Indeed, this is precisely the point that was made to this newspaper by the President of THAG, Christopher Nascimento during a recent interview with this newspaper. THAG openly questioned government’s commitment to the tourism sector and challenged it to spend far more money marketing the country’s tourism product abroad.
The GTA has not disclosed the extent of its spending on marketing the Festival, though it is unlikely that the numbers will get even remotely close to the US$5 million annually, mooted by a former THAG Head and Chief Executive Officer of Roraima Airways Gerry Gouveia earlier this year.
Publicly at least the local tourist industry has had little to say about its expectations of The Guyana Festival. No doubt, the sector will, however, seek to make its presence felt at the event. More than that, the enterprises in the tourism sector will doubtless seek to position themselves to draw the attention of visitors to their various resorts and tour packages. If the responses are good, all of that will help to justify the optimism of the GTA and what we are told are the expectations of Acting Tourism Minister Irfaan Ali, One will also have to wait and see what the various hotels and guest houses report in terms of occupancy rates during the event before making a profound pronouncement on the success or otherwise of the Guyana Festival.
What the Ministry of Tourism appears to have done is to put a considerable number of its eggs in the Guyana Festival basket and while its desire to increase visitor arrival numbers may not be in question, it runs the risk of causing the event to be judged mostly if not entirely on the basis of visitor arrivals, which, given the fact that it is a first-time event with a relatively short lead time for marketing, appears somewhat risky.
While the hoteliers with whom this newspaper have spoken are clearly not about to poke their heads down the throat of a gift horse should one come along, they are clearly not holding their breath on the Festival’s account.
If the GTA’s Concept Paper is anything to go by, much of the three-day event resembles a more-of-the-same approach – display stalls with art, craft and clothing and food with modest entertainment distractions thrown in for good measure. This time around and having set aside the Building Expo this year, the organizers appear to have poured greater variety into the Festival. Novelty items like the cookout, the celebrity tent and the featured Guyanese artistes are clearly attempts to add different dimensions to the programme in order to ensure that it not bear too close a resemblance to GuyExpo. Regular visitors to GuyExpo and The Building Expo now speak openly about what they call the ‘sameness’ of these events.
If what would appear to have been the successful recruitment of a number of Guyanese entertainers to contribute to the Festival adds an interesting ‘local’ touch to the programme, there is perhaps the need to be mindful that what our ‘creative legends’ have to offer is in tune with the demands of the contemporary market. Still, local talent, even if in many instances, from earlier generations, could add a dimension of nostalgia to the event that might go down well with those Guyanese from the diaspora who come home for the Festival.

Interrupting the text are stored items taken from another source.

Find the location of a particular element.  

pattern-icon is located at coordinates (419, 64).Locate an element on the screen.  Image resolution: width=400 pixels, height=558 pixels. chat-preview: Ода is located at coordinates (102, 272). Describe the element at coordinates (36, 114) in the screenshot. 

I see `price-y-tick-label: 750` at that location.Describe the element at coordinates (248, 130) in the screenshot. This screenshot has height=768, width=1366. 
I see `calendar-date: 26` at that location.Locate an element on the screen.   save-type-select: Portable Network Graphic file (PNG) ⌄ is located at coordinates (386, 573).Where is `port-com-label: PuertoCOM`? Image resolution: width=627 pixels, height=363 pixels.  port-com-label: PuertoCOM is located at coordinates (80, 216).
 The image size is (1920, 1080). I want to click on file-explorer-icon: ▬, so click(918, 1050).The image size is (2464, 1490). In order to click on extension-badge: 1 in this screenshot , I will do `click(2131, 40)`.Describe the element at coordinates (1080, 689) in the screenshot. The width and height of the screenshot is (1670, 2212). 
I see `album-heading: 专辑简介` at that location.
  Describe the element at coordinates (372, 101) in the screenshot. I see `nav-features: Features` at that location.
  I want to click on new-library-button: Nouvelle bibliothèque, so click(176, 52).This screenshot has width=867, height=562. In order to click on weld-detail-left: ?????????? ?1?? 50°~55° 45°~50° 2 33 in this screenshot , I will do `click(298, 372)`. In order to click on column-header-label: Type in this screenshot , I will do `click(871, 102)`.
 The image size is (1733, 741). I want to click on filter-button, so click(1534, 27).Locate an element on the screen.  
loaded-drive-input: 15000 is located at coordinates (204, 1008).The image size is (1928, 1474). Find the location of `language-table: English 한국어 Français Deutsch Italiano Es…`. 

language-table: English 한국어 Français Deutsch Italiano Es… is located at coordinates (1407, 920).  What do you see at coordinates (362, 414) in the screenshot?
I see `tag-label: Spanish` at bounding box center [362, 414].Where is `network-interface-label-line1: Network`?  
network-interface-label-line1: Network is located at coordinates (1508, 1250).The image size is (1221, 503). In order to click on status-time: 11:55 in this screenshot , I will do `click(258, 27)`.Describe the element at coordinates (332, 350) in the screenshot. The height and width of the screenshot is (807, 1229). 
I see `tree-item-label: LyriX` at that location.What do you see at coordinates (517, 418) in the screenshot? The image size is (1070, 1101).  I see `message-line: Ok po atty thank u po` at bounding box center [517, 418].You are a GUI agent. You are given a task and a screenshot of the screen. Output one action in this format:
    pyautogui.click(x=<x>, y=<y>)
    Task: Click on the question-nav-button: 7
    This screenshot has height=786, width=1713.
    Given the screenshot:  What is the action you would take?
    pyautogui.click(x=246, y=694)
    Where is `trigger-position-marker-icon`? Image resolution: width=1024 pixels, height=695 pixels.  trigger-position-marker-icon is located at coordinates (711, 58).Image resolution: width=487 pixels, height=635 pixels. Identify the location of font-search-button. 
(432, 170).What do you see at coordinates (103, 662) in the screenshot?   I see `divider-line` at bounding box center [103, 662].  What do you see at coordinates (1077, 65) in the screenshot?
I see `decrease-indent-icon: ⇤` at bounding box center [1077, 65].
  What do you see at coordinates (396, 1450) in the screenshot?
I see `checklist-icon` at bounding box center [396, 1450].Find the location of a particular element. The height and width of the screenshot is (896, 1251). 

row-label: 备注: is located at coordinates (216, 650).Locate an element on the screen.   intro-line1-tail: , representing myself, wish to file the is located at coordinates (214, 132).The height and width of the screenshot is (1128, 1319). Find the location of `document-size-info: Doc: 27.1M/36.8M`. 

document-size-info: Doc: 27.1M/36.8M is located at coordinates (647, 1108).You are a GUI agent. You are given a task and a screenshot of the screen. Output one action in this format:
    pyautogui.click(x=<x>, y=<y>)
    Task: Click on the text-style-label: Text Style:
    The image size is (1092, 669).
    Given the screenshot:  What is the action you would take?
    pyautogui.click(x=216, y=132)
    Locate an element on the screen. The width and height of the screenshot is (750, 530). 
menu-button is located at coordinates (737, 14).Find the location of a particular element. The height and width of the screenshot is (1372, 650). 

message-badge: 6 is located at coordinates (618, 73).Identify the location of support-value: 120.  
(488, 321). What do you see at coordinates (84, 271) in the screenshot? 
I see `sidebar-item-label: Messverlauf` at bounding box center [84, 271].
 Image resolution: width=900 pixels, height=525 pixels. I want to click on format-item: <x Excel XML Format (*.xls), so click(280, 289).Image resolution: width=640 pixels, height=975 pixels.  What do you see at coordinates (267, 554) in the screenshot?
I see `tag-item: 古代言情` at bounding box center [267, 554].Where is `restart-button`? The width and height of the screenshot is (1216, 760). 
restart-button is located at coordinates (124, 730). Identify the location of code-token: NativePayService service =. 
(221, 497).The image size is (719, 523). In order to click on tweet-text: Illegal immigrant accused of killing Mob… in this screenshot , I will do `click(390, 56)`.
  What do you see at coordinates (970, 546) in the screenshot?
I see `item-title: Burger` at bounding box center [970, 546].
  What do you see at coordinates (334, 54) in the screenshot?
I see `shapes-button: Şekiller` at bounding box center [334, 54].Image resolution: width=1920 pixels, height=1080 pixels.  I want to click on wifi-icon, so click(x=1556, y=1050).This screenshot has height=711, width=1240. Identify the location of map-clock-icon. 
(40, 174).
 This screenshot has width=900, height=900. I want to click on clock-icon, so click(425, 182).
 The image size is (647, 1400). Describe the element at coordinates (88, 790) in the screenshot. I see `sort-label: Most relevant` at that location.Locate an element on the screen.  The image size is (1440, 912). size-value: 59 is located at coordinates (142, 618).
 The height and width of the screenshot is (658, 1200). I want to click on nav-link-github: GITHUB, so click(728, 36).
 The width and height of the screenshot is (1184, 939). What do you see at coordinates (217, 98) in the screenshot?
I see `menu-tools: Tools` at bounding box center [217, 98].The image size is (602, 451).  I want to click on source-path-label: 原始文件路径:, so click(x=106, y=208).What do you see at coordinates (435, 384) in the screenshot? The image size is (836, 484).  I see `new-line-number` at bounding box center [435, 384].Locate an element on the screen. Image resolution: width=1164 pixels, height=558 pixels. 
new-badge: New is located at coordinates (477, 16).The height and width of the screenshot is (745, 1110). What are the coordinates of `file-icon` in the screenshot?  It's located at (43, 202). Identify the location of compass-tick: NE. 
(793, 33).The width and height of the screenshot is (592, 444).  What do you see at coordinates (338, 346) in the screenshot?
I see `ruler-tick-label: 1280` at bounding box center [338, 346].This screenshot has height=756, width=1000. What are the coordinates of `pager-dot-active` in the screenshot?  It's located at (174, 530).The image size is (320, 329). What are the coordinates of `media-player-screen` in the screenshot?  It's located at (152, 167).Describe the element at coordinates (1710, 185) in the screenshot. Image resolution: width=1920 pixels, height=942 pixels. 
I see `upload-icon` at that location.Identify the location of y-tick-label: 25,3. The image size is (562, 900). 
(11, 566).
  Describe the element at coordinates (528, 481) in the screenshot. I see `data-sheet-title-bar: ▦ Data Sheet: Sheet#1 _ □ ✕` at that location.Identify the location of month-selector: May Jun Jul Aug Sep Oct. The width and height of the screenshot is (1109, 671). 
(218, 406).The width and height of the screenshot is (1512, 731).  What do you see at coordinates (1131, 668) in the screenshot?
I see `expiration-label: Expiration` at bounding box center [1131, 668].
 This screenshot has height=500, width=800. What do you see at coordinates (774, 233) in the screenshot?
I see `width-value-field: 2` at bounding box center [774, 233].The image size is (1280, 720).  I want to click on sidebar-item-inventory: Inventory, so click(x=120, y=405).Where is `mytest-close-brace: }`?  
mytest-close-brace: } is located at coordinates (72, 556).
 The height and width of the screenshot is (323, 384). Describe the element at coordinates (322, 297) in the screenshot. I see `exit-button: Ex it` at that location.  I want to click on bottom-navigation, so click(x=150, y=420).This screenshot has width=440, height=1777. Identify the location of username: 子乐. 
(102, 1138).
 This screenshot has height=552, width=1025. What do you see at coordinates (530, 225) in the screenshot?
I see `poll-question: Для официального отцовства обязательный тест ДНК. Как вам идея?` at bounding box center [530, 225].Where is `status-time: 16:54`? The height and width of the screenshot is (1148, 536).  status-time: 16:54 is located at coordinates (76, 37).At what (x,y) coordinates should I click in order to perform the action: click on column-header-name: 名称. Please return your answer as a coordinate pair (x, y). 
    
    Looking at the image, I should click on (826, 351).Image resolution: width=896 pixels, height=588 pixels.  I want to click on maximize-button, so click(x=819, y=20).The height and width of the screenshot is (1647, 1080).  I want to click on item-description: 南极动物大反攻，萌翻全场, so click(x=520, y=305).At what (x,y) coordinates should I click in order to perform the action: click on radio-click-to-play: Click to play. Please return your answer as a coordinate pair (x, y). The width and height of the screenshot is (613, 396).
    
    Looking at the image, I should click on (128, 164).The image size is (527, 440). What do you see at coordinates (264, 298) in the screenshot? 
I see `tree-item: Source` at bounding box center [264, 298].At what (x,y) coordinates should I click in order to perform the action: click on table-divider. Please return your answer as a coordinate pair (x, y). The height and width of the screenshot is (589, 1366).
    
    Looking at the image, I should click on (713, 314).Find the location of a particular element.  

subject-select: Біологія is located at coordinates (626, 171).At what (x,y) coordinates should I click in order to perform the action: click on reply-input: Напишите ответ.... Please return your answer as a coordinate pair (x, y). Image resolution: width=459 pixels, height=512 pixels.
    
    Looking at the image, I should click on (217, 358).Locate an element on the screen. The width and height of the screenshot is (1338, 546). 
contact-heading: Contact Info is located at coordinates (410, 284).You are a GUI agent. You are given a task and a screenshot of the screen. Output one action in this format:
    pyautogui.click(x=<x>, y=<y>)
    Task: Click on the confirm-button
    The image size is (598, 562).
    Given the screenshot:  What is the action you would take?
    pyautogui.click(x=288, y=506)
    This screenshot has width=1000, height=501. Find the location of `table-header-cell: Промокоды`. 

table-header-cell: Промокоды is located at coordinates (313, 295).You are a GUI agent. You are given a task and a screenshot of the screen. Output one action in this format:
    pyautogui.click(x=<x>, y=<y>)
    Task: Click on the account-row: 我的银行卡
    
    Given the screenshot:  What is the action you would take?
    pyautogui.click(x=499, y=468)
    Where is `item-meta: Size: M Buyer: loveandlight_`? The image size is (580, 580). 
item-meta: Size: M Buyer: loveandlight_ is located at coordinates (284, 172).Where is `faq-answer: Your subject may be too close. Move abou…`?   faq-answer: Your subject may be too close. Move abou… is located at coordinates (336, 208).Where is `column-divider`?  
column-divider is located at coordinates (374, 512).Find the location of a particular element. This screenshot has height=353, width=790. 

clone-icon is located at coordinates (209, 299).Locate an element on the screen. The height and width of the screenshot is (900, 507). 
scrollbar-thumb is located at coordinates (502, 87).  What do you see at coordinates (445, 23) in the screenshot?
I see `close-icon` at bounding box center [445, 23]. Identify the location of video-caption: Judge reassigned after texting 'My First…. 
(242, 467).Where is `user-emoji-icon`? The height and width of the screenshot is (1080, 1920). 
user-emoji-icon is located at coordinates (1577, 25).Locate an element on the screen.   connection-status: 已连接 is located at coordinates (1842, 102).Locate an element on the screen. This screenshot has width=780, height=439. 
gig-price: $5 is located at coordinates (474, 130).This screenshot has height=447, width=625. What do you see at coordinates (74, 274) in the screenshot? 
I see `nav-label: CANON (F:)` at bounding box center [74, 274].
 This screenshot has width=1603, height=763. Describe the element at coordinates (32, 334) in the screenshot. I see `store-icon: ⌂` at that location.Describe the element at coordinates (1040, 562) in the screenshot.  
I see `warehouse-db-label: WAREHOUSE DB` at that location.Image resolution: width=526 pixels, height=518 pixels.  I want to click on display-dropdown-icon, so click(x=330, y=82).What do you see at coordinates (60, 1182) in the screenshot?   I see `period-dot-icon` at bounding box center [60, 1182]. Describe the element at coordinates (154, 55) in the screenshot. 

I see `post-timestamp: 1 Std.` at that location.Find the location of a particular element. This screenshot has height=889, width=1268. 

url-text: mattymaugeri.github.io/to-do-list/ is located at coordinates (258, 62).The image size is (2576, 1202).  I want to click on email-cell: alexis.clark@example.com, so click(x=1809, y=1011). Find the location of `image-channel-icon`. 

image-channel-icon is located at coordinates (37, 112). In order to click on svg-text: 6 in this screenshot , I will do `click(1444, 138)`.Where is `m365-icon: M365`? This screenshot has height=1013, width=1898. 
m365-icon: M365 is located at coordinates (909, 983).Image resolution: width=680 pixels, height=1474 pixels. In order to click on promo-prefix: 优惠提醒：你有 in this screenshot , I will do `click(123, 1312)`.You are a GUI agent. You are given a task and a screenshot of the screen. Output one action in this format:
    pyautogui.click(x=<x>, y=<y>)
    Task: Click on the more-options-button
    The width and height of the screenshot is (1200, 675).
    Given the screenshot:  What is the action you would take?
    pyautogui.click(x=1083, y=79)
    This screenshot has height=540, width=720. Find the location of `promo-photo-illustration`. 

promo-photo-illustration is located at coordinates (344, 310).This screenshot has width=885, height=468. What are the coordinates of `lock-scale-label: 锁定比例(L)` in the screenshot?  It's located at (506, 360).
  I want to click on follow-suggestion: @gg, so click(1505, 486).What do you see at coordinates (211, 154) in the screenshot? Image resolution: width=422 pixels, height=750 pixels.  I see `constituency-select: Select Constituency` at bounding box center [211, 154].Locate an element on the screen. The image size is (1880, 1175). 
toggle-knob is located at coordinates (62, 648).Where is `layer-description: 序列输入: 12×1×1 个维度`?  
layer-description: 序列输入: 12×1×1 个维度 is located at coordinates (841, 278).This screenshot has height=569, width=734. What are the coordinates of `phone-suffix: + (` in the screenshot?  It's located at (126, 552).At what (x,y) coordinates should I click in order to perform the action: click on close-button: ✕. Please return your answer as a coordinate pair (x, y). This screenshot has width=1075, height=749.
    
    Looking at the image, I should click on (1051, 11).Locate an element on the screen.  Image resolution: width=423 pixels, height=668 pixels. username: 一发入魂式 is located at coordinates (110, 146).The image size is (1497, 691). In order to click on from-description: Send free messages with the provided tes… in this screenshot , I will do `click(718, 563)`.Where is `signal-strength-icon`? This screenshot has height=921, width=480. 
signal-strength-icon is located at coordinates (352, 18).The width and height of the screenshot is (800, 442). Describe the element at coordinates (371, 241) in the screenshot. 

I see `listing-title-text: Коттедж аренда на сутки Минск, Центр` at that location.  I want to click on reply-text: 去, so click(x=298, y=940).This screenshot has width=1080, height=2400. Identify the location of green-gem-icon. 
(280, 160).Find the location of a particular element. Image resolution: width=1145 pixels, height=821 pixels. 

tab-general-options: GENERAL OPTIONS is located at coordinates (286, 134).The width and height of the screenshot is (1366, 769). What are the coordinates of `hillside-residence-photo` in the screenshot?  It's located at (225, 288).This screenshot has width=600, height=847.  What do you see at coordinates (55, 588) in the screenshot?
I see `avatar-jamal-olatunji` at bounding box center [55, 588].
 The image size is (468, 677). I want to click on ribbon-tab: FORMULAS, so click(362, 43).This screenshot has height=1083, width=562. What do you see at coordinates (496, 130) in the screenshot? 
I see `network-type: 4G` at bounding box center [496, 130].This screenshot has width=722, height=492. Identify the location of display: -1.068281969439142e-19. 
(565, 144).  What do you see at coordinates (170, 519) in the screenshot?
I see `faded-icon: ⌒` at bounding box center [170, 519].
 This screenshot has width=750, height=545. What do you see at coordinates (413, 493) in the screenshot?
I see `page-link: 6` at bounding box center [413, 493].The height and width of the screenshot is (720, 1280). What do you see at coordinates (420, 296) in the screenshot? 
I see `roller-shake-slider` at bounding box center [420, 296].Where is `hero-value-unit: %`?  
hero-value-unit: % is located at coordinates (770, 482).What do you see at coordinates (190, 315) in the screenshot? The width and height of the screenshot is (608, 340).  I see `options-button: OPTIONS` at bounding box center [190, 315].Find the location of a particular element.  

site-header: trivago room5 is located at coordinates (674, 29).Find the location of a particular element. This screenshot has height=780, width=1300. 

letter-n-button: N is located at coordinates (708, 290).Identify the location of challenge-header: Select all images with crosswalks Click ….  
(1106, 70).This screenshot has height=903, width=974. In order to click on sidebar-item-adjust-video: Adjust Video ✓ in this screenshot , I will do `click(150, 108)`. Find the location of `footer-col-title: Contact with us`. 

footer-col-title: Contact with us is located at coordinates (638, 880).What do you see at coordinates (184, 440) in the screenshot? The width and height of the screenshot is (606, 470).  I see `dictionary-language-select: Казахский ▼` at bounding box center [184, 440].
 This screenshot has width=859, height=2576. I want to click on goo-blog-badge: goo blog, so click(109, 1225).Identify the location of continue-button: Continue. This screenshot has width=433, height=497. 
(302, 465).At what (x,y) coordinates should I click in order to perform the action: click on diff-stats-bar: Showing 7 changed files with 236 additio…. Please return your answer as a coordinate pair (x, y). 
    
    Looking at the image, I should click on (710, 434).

On the whole – and this may well be key to the success or otherwise of the event – the organizers will have to ensure that the overseas visitors whose attendance they appear to be banking on as a barometer of the event’s success – benefit from a high level of organization. This week the GTA sought to provide assurances that it was ready to deliver a product that could be a sort of annual signpost for visitor arrivals. For the sake of a tourist industry that is still a considerable distance away from finding its feet, one hopes that they are right.